Another, more technical, part of the framework originates in SEC rules passed in 2003 that specifies that fund managers vote their own shares in the funds which they manage in the best interests of the investors.
To many, the rules may read like Martian. But it is crucial that we understand their importance. The rules are in place just to protect investors, they are there to protect the economy.
Chief Executive Officer pay has grown 90 times faster than typical worker pay since 1978. Those like myself who are concerned about economic inequality believe that outsized CEO pay deepens the divide.
It’s not exactly rocket science. When there are more people with less to spend, the economy suffers. More to the point, when public companies reward CEOs excessively even when performance is poor, the companies hurt their bottom line.
That is why I am so surprised to see my former employer, BlackRock, one of the world’s top fund managers, pushing back against an effort to shine light on the fund giant’s voting practices on executive pay.
BlackRock almost always votes its shares in favor approving higher CEO pay for the companies in which they are invested.

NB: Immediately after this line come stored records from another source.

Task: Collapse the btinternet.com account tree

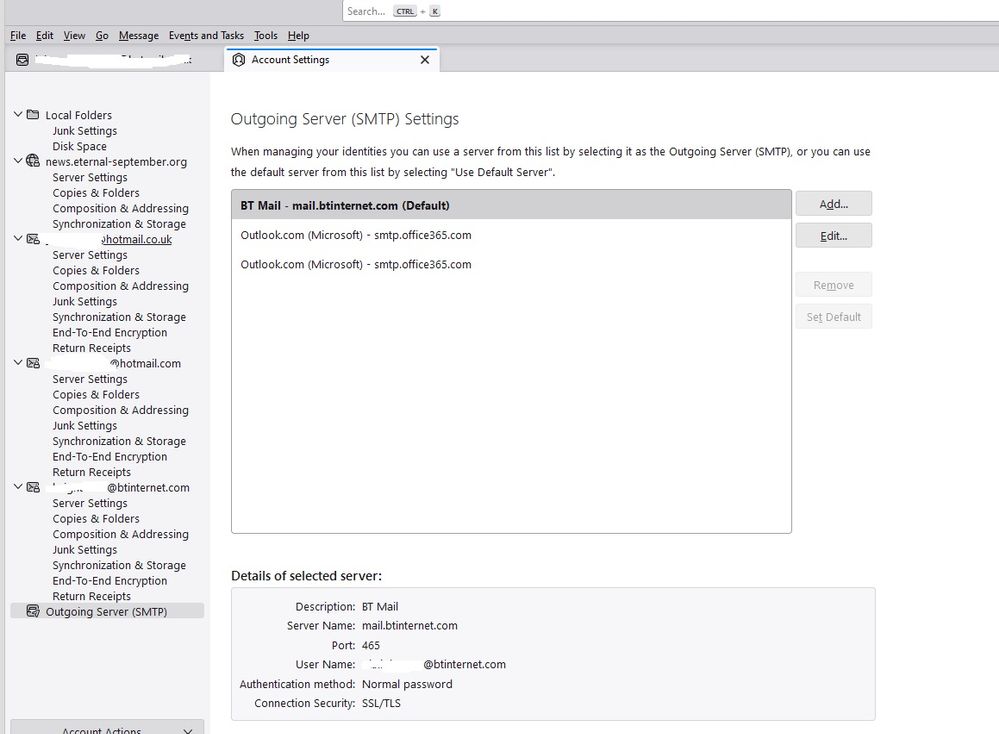Action: click(18, 487)
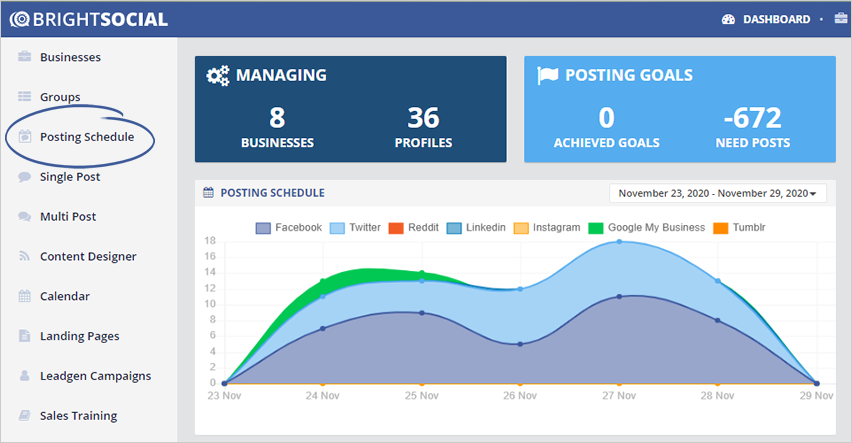Viewport: 852px width, 443px height.
Task: Click the 36 Profiles count
Action: [x=423, y=118]
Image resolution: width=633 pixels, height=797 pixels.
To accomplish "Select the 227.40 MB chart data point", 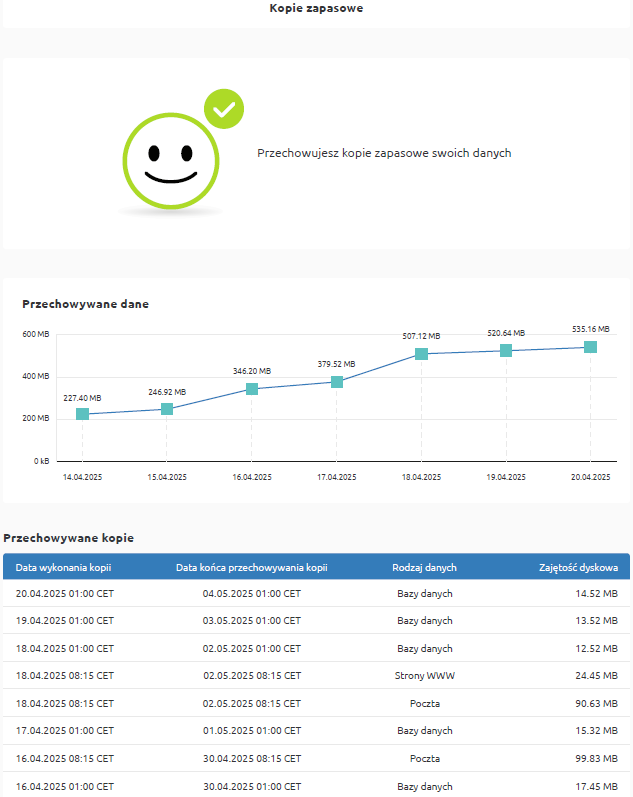I will point(82,414).
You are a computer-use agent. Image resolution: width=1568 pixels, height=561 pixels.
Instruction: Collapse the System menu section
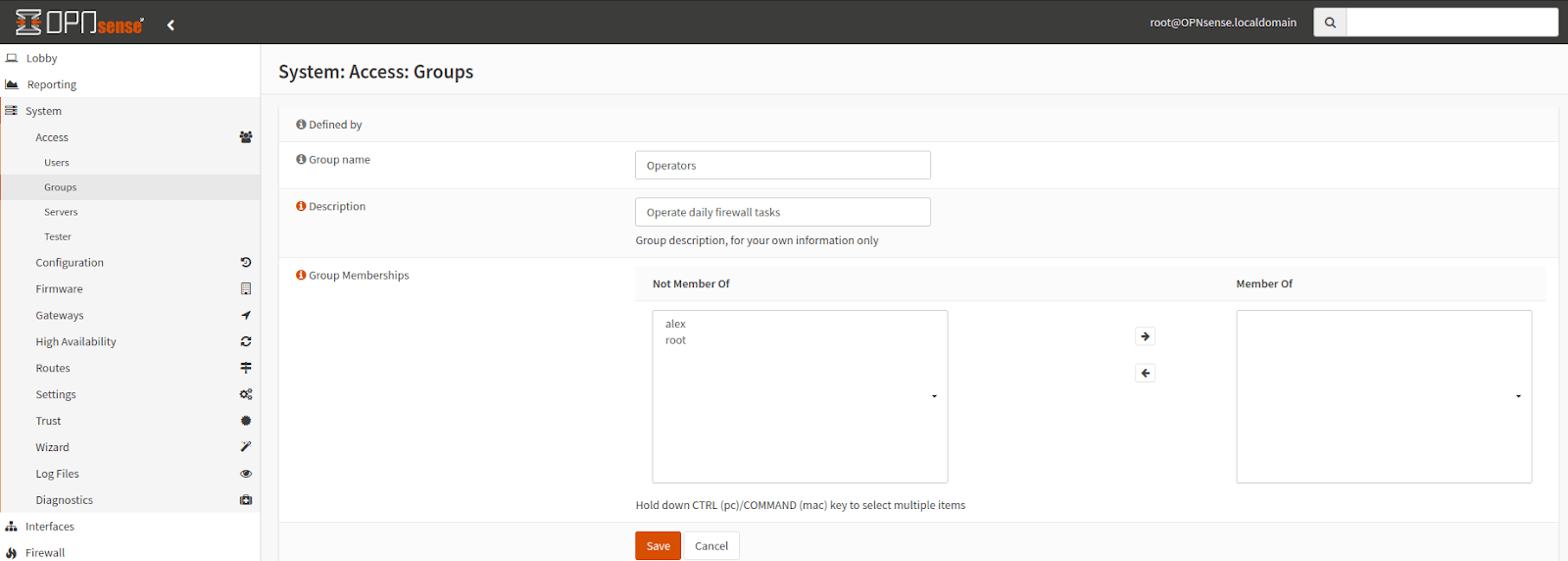[x=43, y=111]
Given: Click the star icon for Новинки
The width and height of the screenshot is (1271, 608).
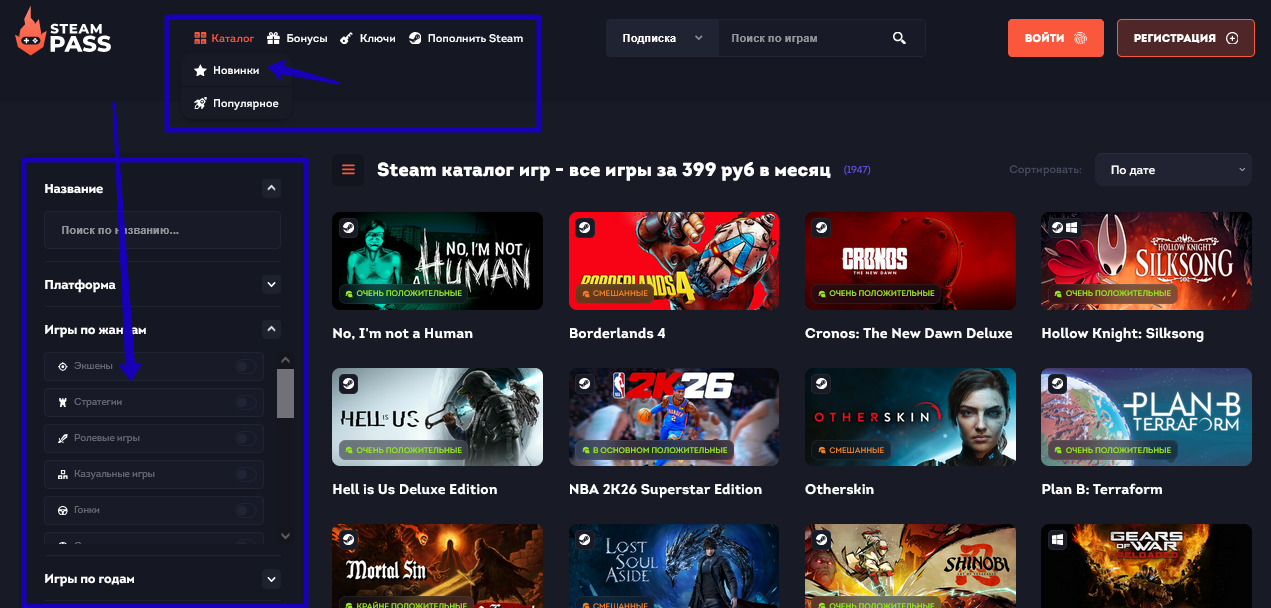Looking at the screenshot, I should point(200,71).
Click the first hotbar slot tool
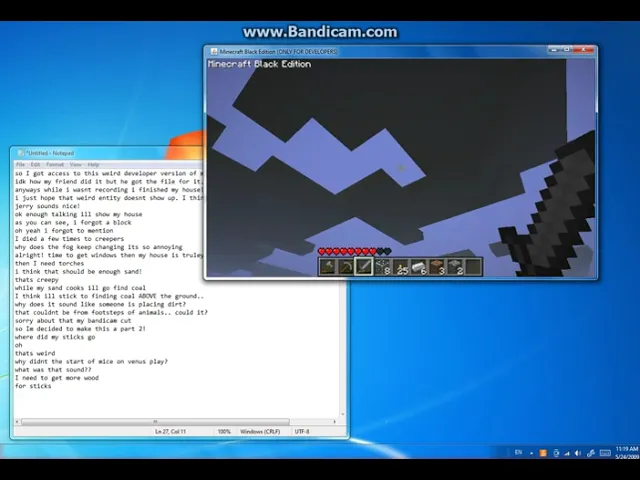This screenshot has width=640, height=480. click(328, 266)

They say that approving high pay is in the best interest of shareholders, because it is in the best interest of the company for them to be on good terms with the managers — that voting to approve high manager pay is a part of being on good terms.
Our member, Steve Silberstein, disagrees. He thinks the shares owned by BlackRock’s funds should be voted in opposition to all-too common pay packages that make CEOs exceptionally wealthy despite poor performance.
His shareholder resolution is innocuous. It would simply mandate that BlackRock issue an assessment on how to evaluate the performance of CEOs for the companies in which they are shareholders in accordance with “Say to Pay” rules.
It is important to note that the resolution does not say that BlackRock should change its policy, just that the board should issue a report, and for that reason, it seems so innocuous that I am surprised that BlackRock management is opposing it.
The goal of the report would be for BlackRock, as a shareholder, to see clearly whether or not massive compensation packages disadvantage the companies they invest in.
Silberstein believes that the report will show that it is in BlackRock’s interest to determine if the executives of the companies in which they are invested are being overpaid for under delivering. I agree with him.
On May 25th, the resolution will be put to vote. I hope that BlackRock’s board decides to put the best interest of its shareholders and of the economy at large first.